Kesimpta Approved in UK as At-home Relapsing MS Therapy
More specifically, the approval includes patients with either clinically isolated syndrome, relapsing-remitting MS (RRMS), or active secondary progressive MS (SPMS), who have been experiencing relapses or showing new lesions on MRI scans.
This approval by the Medicines and Healthcare Products Regulatory Agency (MHRA) follows similar decisions in the E.U., the U.S., Canada, Switzerland, Singapore, Australia, Japan, Argentina, the United Arab Emirates, Albania, and India.
The U.K.’s National Institute for Health Care and Excellence (NICE) and the Scottish Medicines Consortium now will decide whether to add Kesimpta to their respective National Health Service (NHS), which would allow patients to access treatments at low or no cost. NICE’s decision is expected in the coming weeks, and a determination for Scotland will be issued later this year.
“We are very pleased that ofatumumab has been granted a UK licence,” David Martin, CEO of the MS Trust, said in an organization press release. “Ofatumumab is an effective treatment which people take at home once a month and will be a useful alternative to other disease modifying drugs which require treatment in hospital clinics.”
Kesimpta, developed by Novartis, is an antibody therapy that binds the CD20 receptor on the surface of immune B-cells — a type of immune cell involved in the abnormal immune responses that drive MS — promoting their death.
While its mechanism of action is similar to that of Ocrevus (ocrelizumab) and other B-cell targeted therapies, Kesimpta is the first treatment of its kind that can be self-administered at home, using the Sensoready autoinjector pen. This gives patients a more convenient method of taking the medication.
The three initial doses of Kesimpta are administered once a week, and treatment is given once a month thereafter.
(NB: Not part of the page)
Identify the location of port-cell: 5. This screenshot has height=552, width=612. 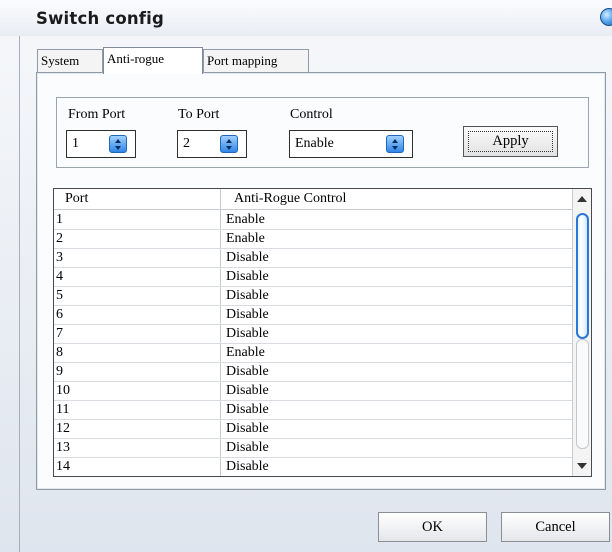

The first injection must be performed under the guidance of a healthcare professional.
“Ofatumumab can potentially give independence to a group of people who have previously had to rely upon regular medical visits to treat this life-changing condition,” Martin said in a Novartis press release.
“We hope ofatumumab will provide people living with relapsing forms of MS a sense of independence, and positively impact their lives by reducing their disease progression,” Martin added.
Kesimpta’s approval was based on data from two Phase 3 trials — ASCLEPIOS I (NCT02792218) and ASCLEPIOS II (NCT02792231) — that compared the safety and effectiveness of Kesimpta to that of Aubagio (teriflunomide) in people with relapsing forms of MS.
Aubagio, by Sanofi Genzyme, is an oral treatment approved for relapsing forms of MS that blocks the activity of B-cells and T-cells, another type of immune cell involved in MS.
The trials enrolled 1,882 patients with relapsing MS, the majority of whom (94%) had RRMS. Findings showed that Kesimpta outperformed Aubagio in both trials, significantly reducing patients’ annual relapse rate by more than 50% and lowering their relative risk of disability progression after three months by more than 30%.
Kesimpta also was associated with fewer brain lesions on MRI scans, indicating that those taking this therapy had less extensive brain damage. Moreover, nearly nine of 10 Kesimpta-treated patients continued to show no evidence of disease activity in their second year of treatment.
“Ofatumumab demonstrates our commitment to reimagining medicine and we will work closely with all U.K. stakeholders to ensure eligible patients can start benefitting from this treatment as quickly as possible,” said Chinmay Bhatt, managing director for the U.K., Ireland & Nordics for Novartis.
The company noted that Kesimpta’s at-home administration gives patients greater flexibility and reduces the care burden on them, healthcare professionals, and the NHS.
“The self-administration of ofatumumab benefits both the clinical community and eligible patient community,” said Owen Pearson, MD, a consultant neurologist at Morriston Hospital, Swansea.